Nicht nur das Kiezmagazin beschert Hannovers oberstem „Hell’s Angel“ und „seinem“ Steintor eine gute Presse. Auch manche Berichte in den Madsack-Blättern „Hannoversche Allgemeinen Zeitung“ und der „Neue Presse“ sind einen zweiten Blick wert. Zum Beispiel der, der die Riesenparty „Eurorun“ der „Hell’s Angels“ im Juni dieses Jahres ankündigte. Unter der Überschrift „Die Hauptstadt der Höllenengel“ lächelte Frank Hanebuth den Lesern der „Neuen Presse“ großformatig entgegen. Werbewirksam vor ihm platziert: das Getränkesortiment „81 Support“.

In Hannover ist mit Hanebuth offensichtlich seine ganze Rockergang gesellschafts- und geschäftsfähig geworden. Immerhin steht die „81“ für den achten und ersten Buchstaben im Alphabet, „HA“ für „Hell’s Angels“, und „support“ heißt „unterstützen“. Unterstützerware für eine Bande, die Kriminalisten bundes-, europa- und weltweit als hochkriminell, schwer bewaffnet und extrem gewaltbereit einstufen.

Die örtliche Presse kurbelt nicht nur Umsatz und Renommee des Steintors an, der Madsack-Verlag hilft auch mit Fachwissen aus: Nach eigenen Angaben arbeitete Jens Hauschke den professionell gemachten „Steintor News“ zu, die in einer Auflage von monatlich 15000 Stück kostenlos ausliegen. Hauptberuflich ist er Reporter in der Stadtredaktion der „Hannoverschen Allgemeinen Zeitung“. Die nennt den Ende 2001 wegen gefährlicher Körperverletzung verurteilten Rockerchef „mehr als erfolgreich wiedereingegliedert“.

Bummeln „zwischen Kunst und Kiez“

Bereits im vergangenen Jahr stellte die Zeitung ihren Gesellschaftsreporter Achim Balkhoff frei. Als „Citymanager“ soll er der Stadt den Veranstaltungskalender füllen und ihr mehr Besucher bescheren.
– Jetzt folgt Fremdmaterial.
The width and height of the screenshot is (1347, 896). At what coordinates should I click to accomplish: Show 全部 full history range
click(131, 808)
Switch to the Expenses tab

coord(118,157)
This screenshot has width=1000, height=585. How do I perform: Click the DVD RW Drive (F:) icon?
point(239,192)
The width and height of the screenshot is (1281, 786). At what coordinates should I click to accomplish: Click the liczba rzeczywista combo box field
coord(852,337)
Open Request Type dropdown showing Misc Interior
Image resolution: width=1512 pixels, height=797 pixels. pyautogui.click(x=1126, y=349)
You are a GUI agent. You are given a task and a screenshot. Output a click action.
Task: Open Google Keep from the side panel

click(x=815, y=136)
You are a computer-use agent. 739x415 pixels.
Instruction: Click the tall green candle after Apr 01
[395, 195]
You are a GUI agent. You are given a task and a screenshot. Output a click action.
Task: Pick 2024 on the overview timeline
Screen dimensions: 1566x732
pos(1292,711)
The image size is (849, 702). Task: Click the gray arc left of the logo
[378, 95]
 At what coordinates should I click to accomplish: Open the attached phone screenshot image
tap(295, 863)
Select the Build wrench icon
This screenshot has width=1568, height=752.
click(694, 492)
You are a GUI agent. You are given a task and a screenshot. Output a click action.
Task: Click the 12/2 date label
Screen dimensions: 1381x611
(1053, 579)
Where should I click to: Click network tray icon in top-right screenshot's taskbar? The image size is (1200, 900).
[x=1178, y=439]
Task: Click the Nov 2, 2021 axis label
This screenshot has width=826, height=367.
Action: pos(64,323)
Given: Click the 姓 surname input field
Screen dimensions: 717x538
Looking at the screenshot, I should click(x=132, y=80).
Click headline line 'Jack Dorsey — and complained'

Ein Gesellschafter seiner „Hannover City GmbH“ ist das „Quartier Steintor“. In dem Verein arbeiten der renommierte Kunstverein Kestnergesellschaft und der Madsack-Verlag unter anderem mit der „Steintor Event GmbH“ zusammen. Als Sprecher des „Quartiers Steintor“ fungiert Veit Görner, Chef der Kestnergesellschaft. Der Kunstexperte schwärmte in der Lokalpresse, wie gerne er „zwischen Kunst und Kiez“ bummeln geht. Citymanager Balkhoff verwies im Internetauftritt seiner GmbH stolz darauf, dass dem Kiezmagazin „Steintor News“ die Gründung des „Quartiers“ eine Titelgeschichte wert gewesen sei.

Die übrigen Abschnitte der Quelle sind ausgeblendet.